En 2018, un « World Café » est organisé par le laboratoire Innovations, Numérique, Économie Sociale et Solidaire (INESS) de l’Institut Mines-Télécom (IMT), un laboratoire d’idées créé pour fédérer les recherches sur les sujets de l’innovation, du numérique et des ESS au sein de l’IMT. Cet événement pédagogique, d’échanges et de discussion entre divers acteurs du secteur, inspire plusieurs idées de projets, dont cinq font l’objet d’une publication cette année ou à venir (voir encadré plus bas).

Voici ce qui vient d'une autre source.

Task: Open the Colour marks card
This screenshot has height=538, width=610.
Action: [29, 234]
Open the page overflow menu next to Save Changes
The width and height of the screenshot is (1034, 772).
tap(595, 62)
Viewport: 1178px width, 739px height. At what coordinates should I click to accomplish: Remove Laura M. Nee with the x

Des stratégies de passage à l’échelle grâce au numérique
Avec son épouse et co-autrice Müge Ozman, également chercheuse à Institut Mines-Télécom Business School, il s’est notamment intéressé au passage à l’échelle des start-up sociales basées sur l’innovation sociale numérique (ISN). Les ISN sont des innovations impliquant des technologies numériques, dont les objectifs sociétaux ou sociaux sont rattachés aux objectifs de développement durables définis par l’ONU. À partir de la littérature, le chercheur a identifié différents mécanismes de passage à l’échelle : l’essaimage géographique (scaling out), l’évolution du cadre institutionnel et politique (scaling up), et l’approfondissement de l’usage au-delà de la technologie (vers des échanges hors ligne, scaling deep).

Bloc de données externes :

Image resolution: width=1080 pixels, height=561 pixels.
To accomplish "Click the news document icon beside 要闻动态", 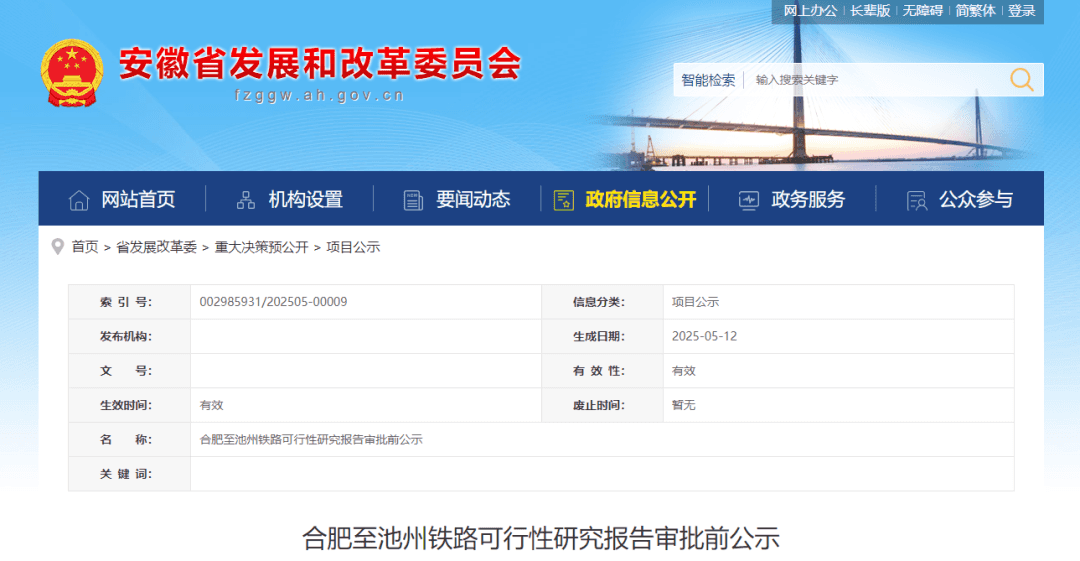I will [x=413, y=200].
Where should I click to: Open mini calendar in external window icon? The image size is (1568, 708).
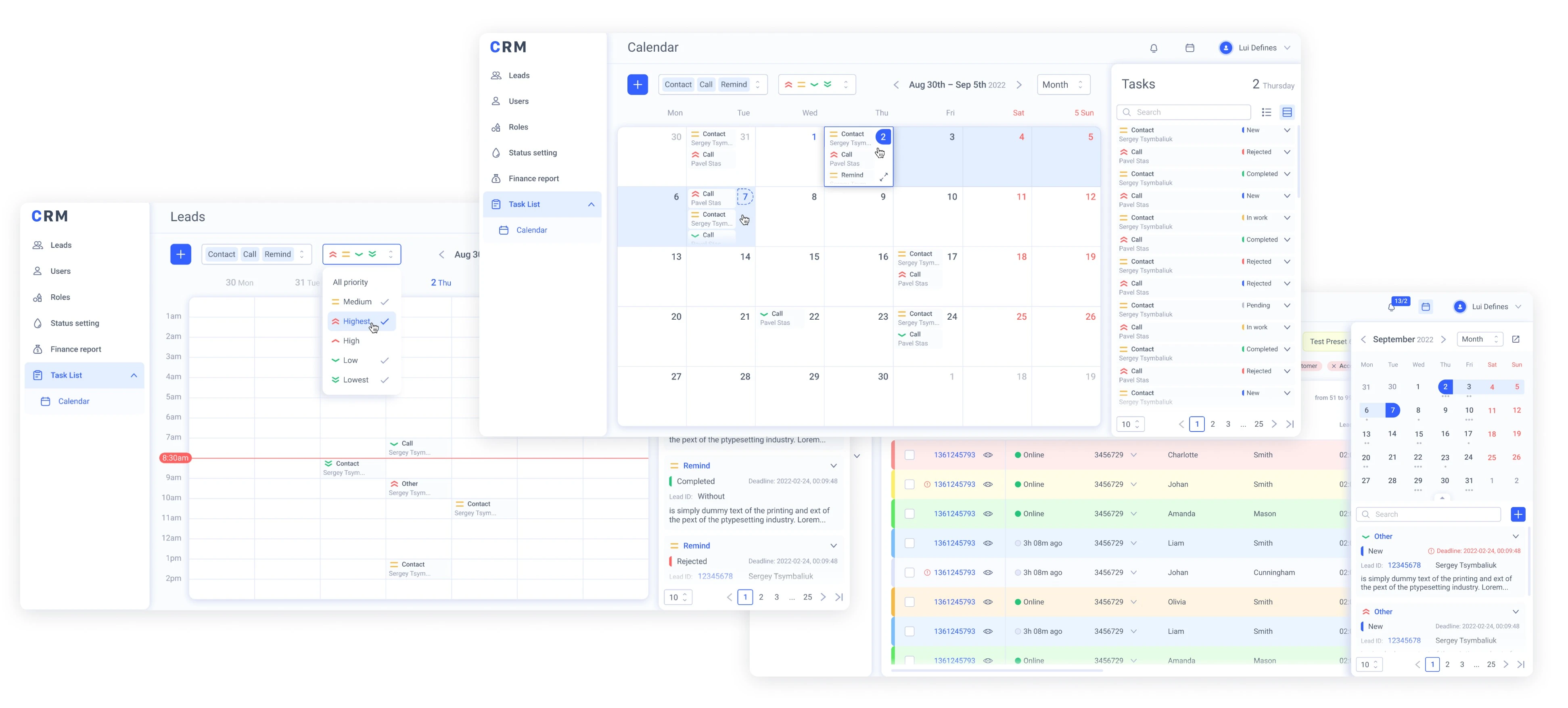pos(1516,339)
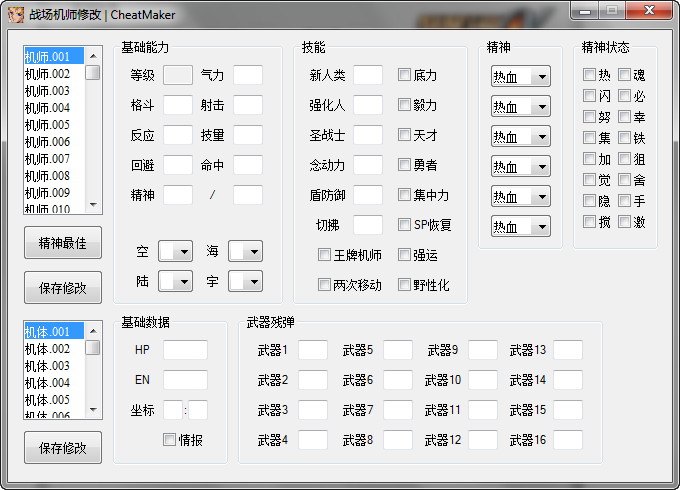The width and height of the screenshot is (680, 490).
Task: Click scroll-down arrow of the 机师 pilot list
Action: (x=93, y=204)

Ces mécanismes ne sont pas totalement dissociés les uns des autres et peuvent être combinés par les plateformes civiques dans leur stratégie de passage à l’échelle. Le chercheur en a donc extrait dix indicateurs, qu’il a appliqués ensuite à une centaine de plateformes sélectionnées « avec un objectif sociétal clair ». Ces données ont été soumises à une analyse statistique en cluster, mettant ainsi en évidence trois stratégies numériques d’impact bien distinctes.

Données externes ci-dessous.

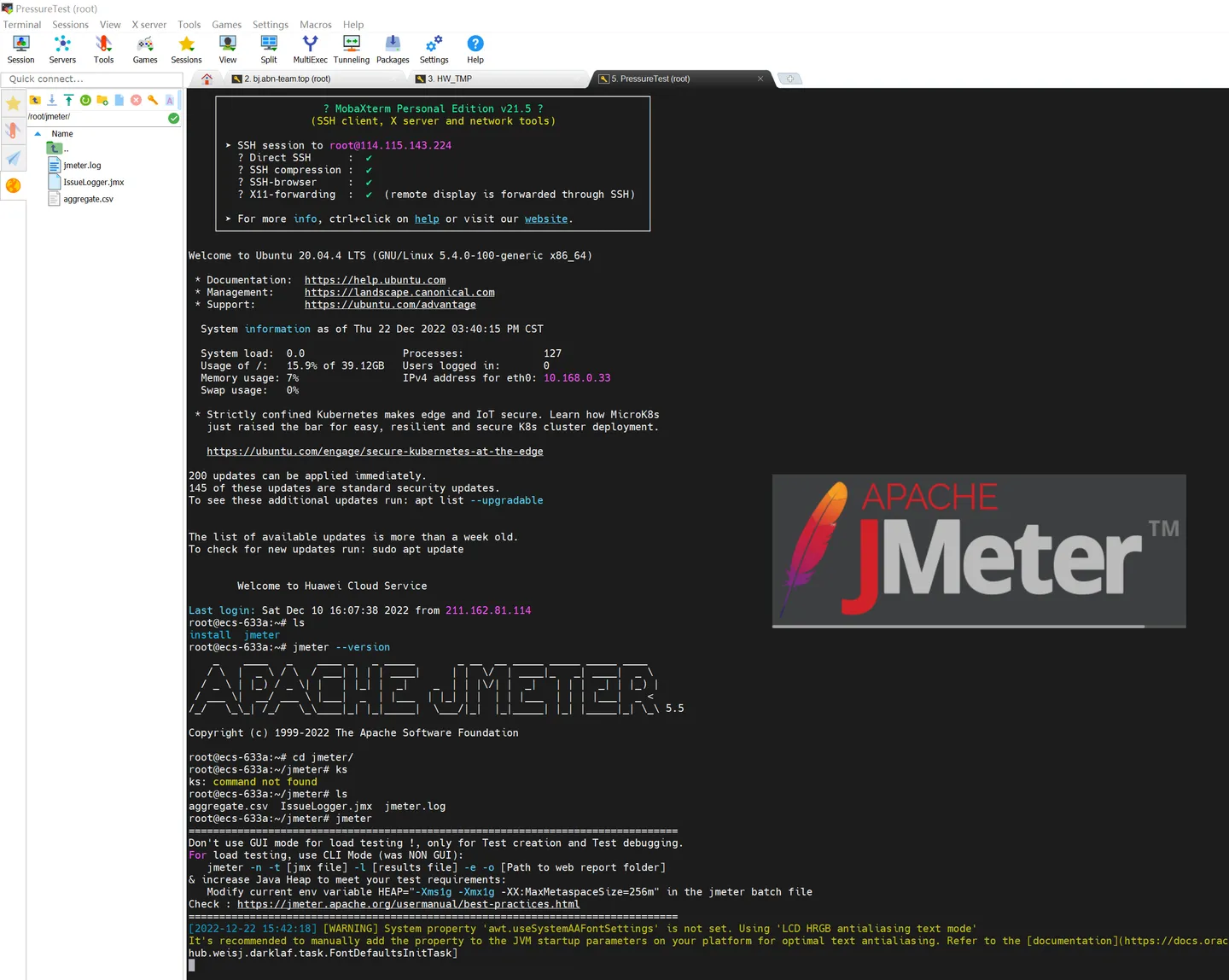
Task: Click the Servers toolbar icon
Action: tap(62, 49)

La première, « de base » (grassroots), est une stratégie de croissance qui consiste essentiellement à mettre des personnes en connexion physique, « dans le réel ». Elle concerne plutôt les plateformes dont l’activité est ancrée sur un territoire local, comme Tous bénévoles qui met en contact des bénévoles avec des associations de proximité. La deuxième stratégie consiste à opérer à une échelle globale en s’appuyant sur la technologie utilisée : c’est le cas des plateformes basées sur des logiciels open-source – à l’exemple d’Open Food Facts qui alimente l’application Yuka, mais également d’autres applications, en France et à l’étranger. La dernière, data-based, se distingue totalement de la première stratégie car focalisée sur une croissance uniquement en ligne, avec une emphase sur des problématiques globales plutôt que locales. C’est le cas de sites de pétition comme Change.org dont le but est d’augmenter continuellement le nombre de signataires.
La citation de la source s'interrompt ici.